(Saved data entries)
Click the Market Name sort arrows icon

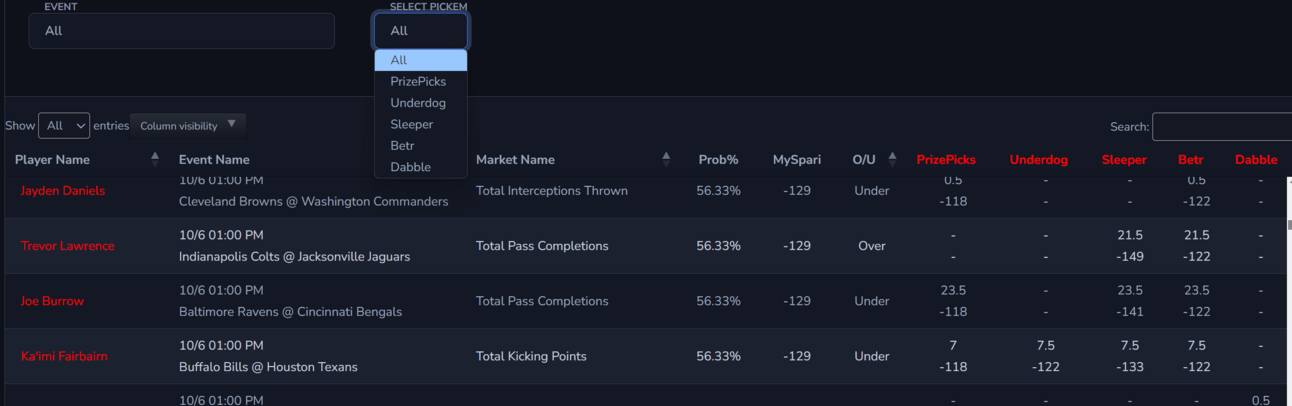tap(666, 159)
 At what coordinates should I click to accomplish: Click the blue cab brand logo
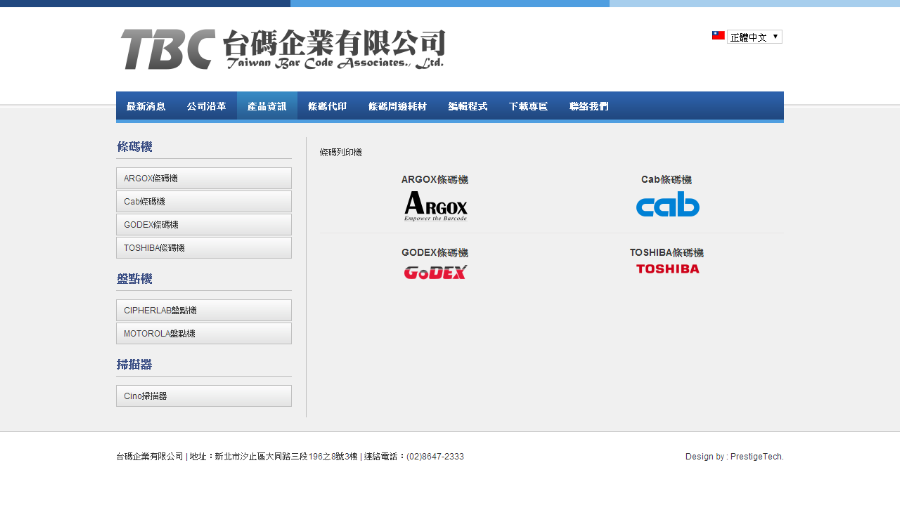point(667,206)
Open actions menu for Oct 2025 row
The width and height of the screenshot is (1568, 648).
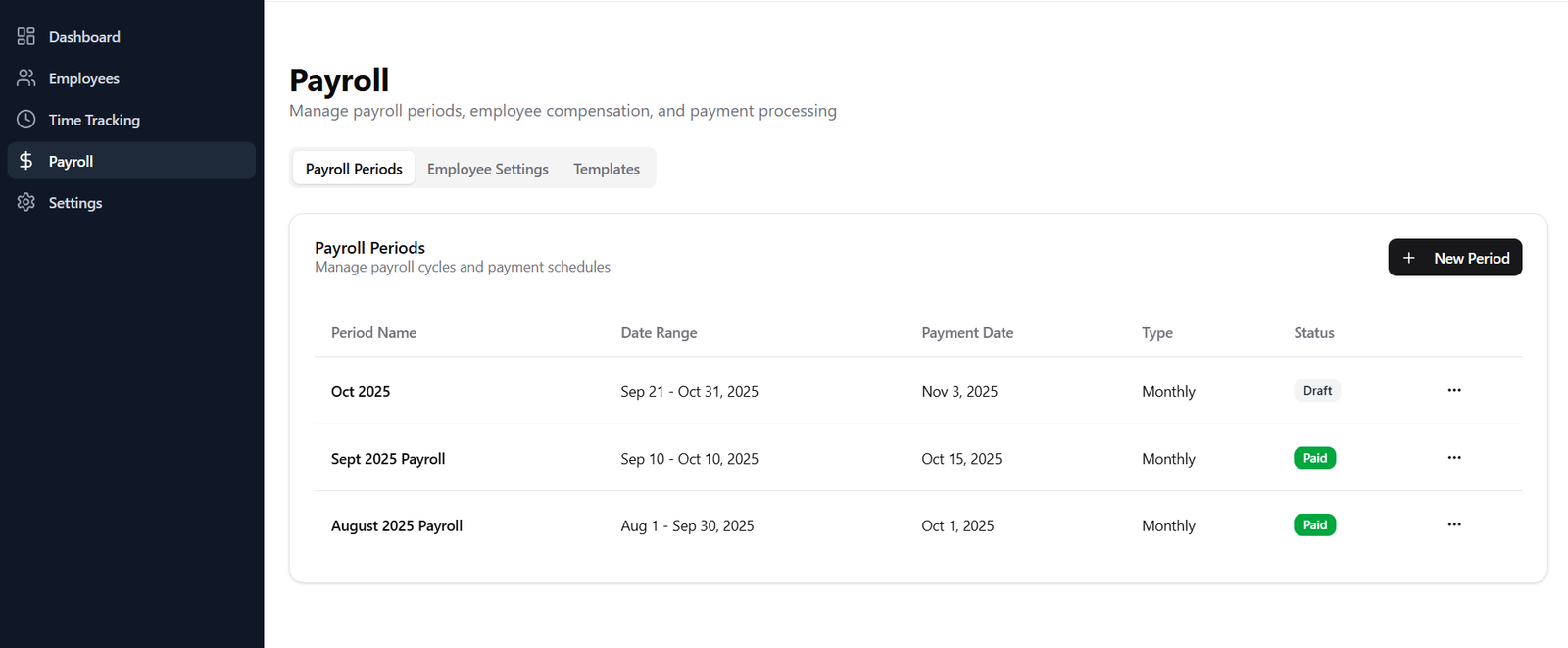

◆ ABOUT THIS EXERCISE ◆
Output the line that contains "Open actions menu for Oct 2025 row" and every subsequent line through the end of the entries, exactly as given, without pictures.

◆ WRITTEN SOLUTION ◆
Open actions menu for Oct 2025 row
The width and height of the screenshot is (1568, 648).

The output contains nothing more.